Especial interés tiene la escena de la excursión a Norfolk para conocer una “posible” de Ruth (la original de la que ella es una copia). Los jóvenes clonados anhelan conocer a sus posibles porque buscan sus señas de identidad, tan necesarias para saber su lugar en el mundo, tras descubrir y asumir su destino que es convertirse en el suministro de órganos diseñados para prolongar la existencia de las personas que les han servido de modelo, y en abastecer a la ciencia médica.
La tercera parte es dura porque el trabajo de cuidador de donantes está lleno de dolor, soledad y pérdidas, y éstas conllevan las despedidas. Mueren tras la tercera o cuarta donación. Transcurre en diversos escenarios pero, especialmente, en Kingsfield, la residencia de Tommy. Kathy cuidará a Ruth y hará las paces con ella tras múltiples desencuentros y, después, cuando ella haya “completado”, cuidará a Tommy, con quien volverá a sentirse muy unida, y a muchos otros, en un trabajo extenuante y satisfactorio, a pesar de todo.
Nunca me abandones es una novela que exige una lectura lenta y que deja una profunda huella en el alma. Su temática no se olvida, porque te obliga a reflexionar. ¿Por qué aceptan su destino con docilidad y no se sublevan? El autor deja interrogantes en el aire. Lo que cuenta está al alcance de la ciencia actual y permitiría ofrecer a una población de privilegiados una vida más larga y en plena forma. Sin embargo, mientras la estás leyendo no tienes esa sensación, porque fluye con ligereza, parece que se detenga demasiado en cuestiones sin importancia. Los diálogos entre los amigos y los hechos que cuenta adquirirán sin urgencias su valor en el tablero de la novela. Su prosa es poética en ocasiones, capaz de mostrar con enorme dulzura la crueldad de las personas normales frente a la ingenuidad de los especiales.

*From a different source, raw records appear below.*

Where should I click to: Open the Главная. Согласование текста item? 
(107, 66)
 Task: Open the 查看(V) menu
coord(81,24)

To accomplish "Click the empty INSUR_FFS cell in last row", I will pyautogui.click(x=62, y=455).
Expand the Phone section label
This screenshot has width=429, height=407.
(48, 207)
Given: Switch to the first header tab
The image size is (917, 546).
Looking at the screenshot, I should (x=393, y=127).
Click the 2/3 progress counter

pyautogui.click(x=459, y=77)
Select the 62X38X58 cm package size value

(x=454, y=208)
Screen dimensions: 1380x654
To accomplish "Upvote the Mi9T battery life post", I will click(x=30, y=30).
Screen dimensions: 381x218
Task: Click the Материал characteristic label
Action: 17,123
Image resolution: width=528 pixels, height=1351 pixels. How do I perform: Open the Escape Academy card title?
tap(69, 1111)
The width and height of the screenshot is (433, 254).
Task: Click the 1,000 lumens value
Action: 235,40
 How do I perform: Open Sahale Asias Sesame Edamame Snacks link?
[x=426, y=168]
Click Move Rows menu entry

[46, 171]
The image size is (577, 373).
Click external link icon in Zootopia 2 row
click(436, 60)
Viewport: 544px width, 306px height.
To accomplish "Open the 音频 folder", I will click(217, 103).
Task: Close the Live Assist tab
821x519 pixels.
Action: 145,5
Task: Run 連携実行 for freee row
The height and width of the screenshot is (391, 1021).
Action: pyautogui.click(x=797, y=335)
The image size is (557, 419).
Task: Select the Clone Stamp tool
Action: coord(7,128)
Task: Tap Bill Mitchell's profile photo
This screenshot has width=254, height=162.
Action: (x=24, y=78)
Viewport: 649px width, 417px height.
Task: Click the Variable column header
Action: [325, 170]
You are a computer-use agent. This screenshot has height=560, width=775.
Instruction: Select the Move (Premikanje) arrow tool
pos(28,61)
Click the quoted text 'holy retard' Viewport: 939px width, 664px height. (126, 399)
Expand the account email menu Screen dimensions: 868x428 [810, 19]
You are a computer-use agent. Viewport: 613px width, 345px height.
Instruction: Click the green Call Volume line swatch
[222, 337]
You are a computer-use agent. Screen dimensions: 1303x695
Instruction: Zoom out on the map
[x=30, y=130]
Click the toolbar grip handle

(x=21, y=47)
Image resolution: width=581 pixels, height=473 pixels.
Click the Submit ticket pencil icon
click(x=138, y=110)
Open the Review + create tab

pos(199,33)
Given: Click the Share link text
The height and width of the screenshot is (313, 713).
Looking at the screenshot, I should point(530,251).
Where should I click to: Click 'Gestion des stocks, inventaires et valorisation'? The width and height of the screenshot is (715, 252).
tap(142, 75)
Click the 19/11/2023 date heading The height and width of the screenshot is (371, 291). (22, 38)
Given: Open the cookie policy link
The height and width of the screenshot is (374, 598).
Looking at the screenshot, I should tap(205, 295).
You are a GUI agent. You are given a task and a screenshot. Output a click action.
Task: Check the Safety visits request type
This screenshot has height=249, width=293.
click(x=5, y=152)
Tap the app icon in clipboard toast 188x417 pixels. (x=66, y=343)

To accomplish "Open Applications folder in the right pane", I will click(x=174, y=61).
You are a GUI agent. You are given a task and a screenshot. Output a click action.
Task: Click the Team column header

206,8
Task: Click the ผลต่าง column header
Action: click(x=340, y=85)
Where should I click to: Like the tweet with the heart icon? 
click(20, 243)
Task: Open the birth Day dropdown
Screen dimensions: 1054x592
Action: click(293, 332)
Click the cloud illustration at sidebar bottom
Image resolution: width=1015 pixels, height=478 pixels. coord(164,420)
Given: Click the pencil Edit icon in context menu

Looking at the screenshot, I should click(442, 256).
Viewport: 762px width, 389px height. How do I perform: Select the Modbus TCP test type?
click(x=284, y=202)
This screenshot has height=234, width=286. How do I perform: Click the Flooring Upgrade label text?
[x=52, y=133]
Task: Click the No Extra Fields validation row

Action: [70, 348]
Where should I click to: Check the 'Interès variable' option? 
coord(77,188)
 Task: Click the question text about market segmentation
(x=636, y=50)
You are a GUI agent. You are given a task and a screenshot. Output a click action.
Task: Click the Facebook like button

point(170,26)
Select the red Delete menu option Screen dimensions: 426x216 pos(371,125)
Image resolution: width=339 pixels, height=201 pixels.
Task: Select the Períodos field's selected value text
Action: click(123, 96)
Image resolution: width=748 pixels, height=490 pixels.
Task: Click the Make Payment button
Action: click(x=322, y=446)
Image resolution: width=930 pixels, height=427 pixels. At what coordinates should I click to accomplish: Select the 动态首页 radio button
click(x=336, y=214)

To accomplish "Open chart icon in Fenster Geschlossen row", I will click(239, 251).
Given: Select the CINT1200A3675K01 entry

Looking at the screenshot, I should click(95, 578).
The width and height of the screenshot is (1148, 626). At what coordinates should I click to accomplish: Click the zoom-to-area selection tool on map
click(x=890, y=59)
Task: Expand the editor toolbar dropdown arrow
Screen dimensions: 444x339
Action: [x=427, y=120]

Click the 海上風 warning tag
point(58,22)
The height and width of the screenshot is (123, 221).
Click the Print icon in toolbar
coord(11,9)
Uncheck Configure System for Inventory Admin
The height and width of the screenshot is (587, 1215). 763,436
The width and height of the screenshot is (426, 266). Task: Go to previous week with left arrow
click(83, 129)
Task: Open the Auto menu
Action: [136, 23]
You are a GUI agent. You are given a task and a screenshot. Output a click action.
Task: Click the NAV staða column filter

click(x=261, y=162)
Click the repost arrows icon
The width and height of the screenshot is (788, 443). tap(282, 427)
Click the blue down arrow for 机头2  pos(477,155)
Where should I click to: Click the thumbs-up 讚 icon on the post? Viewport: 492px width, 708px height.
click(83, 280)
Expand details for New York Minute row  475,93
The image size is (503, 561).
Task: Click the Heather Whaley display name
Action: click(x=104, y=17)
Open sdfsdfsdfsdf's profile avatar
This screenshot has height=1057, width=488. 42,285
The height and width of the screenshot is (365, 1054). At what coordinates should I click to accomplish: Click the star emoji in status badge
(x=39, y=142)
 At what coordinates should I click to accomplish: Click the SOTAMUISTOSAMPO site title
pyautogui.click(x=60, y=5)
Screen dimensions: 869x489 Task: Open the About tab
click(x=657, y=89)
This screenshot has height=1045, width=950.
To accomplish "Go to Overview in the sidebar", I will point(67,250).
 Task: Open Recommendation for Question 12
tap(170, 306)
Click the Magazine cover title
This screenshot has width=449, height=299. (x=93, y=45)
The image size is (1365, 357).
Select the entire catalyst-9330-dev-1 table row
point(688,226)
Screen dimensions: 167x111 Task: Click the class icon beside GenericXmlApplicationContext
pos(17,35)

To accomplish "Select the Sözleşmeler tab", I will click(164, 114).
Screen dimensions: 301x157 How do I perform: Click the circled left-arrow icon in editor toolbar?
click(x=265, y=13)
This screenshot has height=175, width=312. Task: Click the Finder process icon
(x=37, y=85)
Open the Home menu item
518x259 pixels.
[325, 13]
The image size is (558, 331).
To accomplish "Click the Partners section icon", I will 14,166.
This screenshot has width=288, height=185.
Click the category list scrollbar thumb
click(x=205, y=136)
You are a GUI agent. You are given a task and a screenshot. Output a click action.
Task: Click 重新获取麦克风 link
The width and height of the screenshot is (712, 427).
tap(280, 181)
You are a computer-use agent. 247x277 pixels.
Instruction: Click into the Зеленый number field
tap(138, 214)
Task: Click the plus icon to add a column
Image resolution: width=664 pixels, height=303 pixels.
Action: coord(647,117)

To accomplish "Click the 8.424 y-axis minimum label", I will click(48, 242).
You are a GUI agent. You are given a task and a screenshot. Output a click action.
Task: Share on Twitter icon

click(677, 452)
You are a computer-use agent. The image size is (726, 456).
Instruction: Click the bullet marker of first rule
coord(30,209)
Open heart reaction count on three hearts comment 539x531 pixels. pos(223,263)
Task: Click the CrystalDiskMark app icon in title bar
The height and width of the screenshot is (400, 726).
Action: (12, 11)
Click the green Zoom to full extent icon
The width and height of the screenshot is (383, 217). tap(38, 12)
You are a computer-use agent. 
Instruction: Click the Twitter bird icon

Es una novela que no sólo admite una segunda lectura sino que esta es recomendable para extraer todo su jugo y sabiduría.
Nunca me abandones fue llevada al cine en 2010 de la mano del director británico Mark Romanek, interpretada por Carey Mulligan, Keira Knightley y Andrew Garfield. La película, con el mismo título, es muy hermosa y la recomiendo sin dudar, es fiel a la novela, la completa, la hace más comprensible y emociona. Se puede encontrar en NETFLIX.